Concernant l'orge, FranceAgriMer s'est interrogé sur un ralentissement de la forte demande chinoise. « La Chine est quasiment une bénédiction, avec 1 Mt d'orges françaises expédiées au 1er janvier », a considéré Olivia Le Lamer. Mais le maïs américain pourrait davantage les concurrencer, suite au feu vert de Pékin à un OGM responsable jusque-là de nombreux rejets de livraisons, à savoir l'événement MIR162.


« Les blés les moins chers au monde »



« Les blés français et européen sont aujourd'hui les moins chers au monde », souligne Michel Portier, directeur général de la société de conseil sur les marchés de l'agri-industrie. En cause, la baisse de l'euro, qui a retrouvé mi-janvier son cours d'introduction en 1999, à 1,17 dollar. Il a perdu plus de 13 % en six mois face au billet vert, avec la reprise économique américaine. Et ce n'est pas près de se terminer, d'après lui. « De nombreux analystes avaient annoncé qu'un taux de change à 1,15 correspondait à la juste parité en termes de pouvoir d'achat, poursuit Michel Portier. L'ajustement a été plus rapide que prévu. » La banque américaine Goldman Sachs voit même l'euro tomber sous un dollar d'ici fin 2017. Conséquence, les produits cotés en dollars se renchérissent mécaniquement dans leur monnaie d'origine. « Dans le prix du blé à Euronext, 25 euros/t sont liés à la baisse de l'euro », calcule-t-il.

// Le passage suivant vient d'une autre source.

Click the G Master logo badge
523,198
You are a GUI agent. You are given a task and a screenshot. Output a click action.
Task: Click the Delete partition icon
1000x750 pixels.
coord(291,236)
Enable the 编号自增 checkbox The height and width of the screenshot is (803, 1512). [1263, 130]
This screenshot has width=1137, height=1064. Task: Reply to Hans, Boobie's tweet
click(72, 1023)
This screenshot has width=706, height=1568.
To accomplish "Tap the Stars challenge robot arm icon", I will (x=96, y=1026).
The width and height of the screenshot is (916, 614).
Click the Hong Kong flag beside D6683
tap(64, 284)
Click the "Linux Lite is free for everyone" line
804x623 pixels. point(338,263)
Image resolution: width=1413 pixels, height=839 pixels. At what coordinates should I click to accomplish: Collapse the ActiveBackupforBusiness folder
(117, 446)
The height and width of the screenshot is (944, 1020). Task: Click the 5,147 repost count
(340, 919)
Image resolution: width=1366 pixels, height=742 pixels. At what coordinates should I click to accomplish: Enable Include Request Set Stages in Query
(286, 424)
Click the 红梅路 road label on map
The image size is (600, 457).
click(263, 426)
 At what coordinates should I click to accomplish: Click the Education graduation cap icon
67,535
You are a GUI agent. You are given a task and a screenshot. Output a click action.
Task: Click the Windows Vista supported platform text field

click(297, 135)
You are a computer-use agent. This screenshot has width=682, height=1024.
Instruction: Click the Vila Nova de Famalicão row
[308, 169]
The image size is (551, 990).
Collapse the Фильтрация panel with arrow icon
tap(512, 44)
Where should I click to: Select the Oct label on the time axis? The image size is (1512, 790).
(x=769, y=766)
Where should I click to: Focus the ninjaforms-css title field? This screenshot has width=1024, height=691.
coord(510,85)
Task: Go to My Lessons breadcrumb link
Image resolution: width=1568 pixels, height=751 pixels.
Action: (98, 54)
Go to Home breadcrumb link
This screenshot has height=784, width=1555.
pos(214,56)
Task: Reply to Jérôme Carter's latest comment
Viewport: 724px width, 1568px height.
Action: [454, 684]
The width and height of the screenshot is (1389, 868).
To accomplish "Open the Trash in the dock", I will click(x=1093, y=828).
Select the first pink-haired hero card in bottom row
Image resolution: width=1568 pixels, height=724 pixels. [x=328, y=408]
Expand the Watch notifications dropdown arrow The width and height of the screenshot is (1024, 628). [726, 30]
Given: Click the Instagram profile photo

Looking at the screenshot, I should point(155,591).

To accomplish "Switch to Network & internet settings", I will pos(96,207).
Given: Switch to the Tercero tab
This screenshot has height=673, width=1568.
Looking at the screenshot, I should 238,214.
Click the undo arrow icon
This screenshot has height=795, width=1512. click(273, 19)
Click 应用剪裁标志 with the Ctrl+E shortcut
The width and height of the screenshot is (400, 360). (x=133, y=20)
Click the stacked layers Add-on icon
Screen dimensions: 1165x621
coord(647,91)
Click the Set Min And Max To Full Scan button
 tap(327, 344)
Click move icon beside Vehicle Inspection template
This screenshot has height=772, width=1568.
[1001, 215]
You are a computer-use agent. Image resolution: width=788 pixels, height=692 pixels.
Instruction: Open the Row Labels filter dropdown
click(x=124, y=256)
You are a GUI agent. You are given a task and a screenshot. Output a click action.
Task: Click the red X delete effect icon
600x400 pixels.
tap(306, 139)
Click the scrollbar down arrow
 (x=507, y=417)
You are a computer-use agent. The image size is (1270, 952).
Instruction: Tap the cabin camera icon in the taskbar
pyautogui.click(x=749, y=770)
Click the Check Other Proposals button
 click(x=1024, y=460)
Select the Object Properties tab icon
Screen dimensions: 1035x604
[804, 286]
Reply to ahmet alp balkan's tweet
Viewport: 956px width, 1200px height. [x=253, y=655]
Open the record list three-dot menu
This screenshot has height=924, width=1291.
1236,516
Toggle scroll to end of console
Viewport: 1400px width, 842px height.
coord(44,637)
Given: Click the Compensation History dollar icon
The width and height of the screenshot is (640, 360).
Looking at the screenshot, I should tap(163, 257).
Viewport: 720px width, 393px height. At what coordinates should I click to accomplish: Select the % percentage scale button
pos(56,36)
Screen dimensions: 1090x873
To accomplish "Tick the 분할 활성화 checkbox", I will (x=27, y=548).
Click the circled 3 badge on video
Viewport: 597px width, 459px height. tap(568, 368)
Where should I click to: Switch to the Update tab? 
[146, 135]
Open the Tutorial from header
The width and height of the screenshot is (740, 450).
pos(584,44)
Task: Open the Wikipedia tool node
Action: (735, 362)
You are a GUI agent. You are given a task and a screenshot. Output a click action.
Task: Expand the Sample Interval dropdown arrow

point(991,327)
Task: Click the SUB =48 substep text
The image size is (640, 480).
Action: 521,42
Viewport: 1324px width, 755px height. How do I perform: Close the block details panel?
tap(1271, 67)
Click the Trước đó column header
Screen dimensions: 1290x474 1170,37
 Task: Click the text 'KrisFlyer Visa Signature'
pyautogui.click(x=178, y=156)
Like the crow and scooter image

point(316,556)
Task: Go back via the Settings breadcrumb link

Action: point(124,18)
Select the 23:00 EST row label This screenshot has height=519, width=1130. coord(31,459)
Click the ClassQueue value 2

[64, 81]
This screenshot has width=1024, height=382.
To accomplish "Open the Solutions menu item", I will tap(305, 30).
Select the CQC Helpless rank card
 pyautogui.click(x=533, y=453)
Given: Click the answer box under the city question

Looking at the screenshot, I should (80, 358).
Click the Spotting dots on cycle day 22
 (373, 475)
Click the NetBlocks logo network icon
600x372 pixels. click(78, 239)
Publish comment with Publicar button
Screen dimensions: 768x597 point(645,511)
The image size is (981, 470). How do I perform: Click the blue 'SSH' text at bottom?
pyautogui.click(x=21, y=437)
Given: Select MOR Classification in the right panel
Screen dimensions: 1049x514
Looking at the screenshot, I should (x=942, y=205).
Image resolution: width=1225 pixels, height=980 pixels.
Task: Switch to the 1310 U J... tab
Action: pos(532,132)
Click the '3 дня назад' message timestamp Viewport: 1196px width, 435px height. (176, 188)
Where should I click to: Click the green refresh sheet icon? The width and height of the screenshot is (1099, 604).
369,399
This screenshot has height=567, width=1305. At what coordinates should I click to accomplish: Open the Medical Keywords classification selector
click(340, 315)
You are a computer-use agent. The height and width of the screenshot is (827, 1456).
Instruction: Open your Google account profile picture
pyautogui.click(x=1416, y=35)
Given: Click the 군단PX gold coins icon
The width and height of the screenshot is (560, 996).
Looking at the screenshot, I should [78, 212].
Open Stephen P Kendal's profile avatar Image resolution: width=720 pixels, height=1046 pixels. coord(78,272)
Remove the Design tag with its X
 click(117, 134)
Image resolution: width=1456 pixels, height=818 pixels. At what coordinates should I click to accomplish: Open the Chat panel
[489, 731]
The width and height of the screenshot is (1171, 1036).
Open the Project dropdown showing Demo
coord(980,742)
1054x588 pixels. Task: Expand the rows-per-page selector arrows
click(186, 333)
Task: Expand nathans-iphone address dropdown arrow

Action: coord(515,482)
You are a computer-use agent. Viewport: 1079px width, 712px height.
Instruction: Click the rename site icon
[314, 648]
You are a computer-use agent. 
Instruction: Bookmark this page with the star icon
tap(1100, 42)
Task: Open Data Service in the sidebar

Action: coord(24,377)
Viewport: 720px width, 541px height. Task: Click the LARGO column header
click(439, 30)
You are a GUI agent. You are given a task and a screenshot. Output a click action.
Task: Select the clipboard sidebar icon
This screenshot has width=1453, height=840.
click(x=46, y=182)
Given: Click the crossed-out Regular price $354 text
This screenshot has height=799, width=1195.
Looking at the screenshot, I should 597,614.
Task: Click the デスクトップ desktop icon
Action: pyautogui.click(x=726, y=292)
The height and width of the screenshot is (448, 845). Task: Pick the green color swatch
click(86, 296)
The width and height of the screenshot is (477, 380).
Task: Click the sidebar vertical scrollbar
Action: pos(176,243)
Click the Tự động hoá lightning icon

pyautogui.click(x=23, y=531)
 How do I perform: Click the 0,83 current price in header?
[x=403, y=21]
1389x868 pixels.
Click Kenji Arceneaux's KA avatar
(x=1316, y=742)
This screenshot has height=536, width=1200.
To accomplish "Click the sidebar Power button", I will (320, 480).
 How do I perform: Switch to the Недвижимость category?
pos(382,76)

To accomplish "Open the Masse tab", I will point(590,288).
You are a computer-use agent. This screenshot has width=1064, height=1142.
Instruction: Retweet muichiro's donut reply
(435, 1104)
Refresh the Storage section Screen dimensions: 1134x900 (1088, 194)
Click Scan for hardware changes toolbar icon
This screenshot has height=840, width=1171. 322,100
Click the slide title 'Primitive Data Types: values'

Blé dur : un rebond des surfaces jugé insuffisant



Le rebond des surfaces en blé dur, chiffré à 9,2 % en 2015, est jugé insuffisant par FranceAgriMer. « Nos prévisions font état d'une progression des surfaces en blé dur dépassant 9 %, avec un potentiel de révision à la hausse, a indiqué Olivia Le Lamer. C'est encore très loin de ce qui est nécessaire pour redresser nettement la situation. » Le marché vit une situation tendue, caractérisée par des volumes et une qualité en baisse. Résultat, les prix flambent. Soucieux de relancer la filière, le conseil spécialisé Céréales de FranceAgriMer a décidé le 14 janvier d'inciter les collecteurs à s'équiper en matériels de mesure rapide du taux de protéine des grains. Une aide similaire existe déjà pour le blé tendre.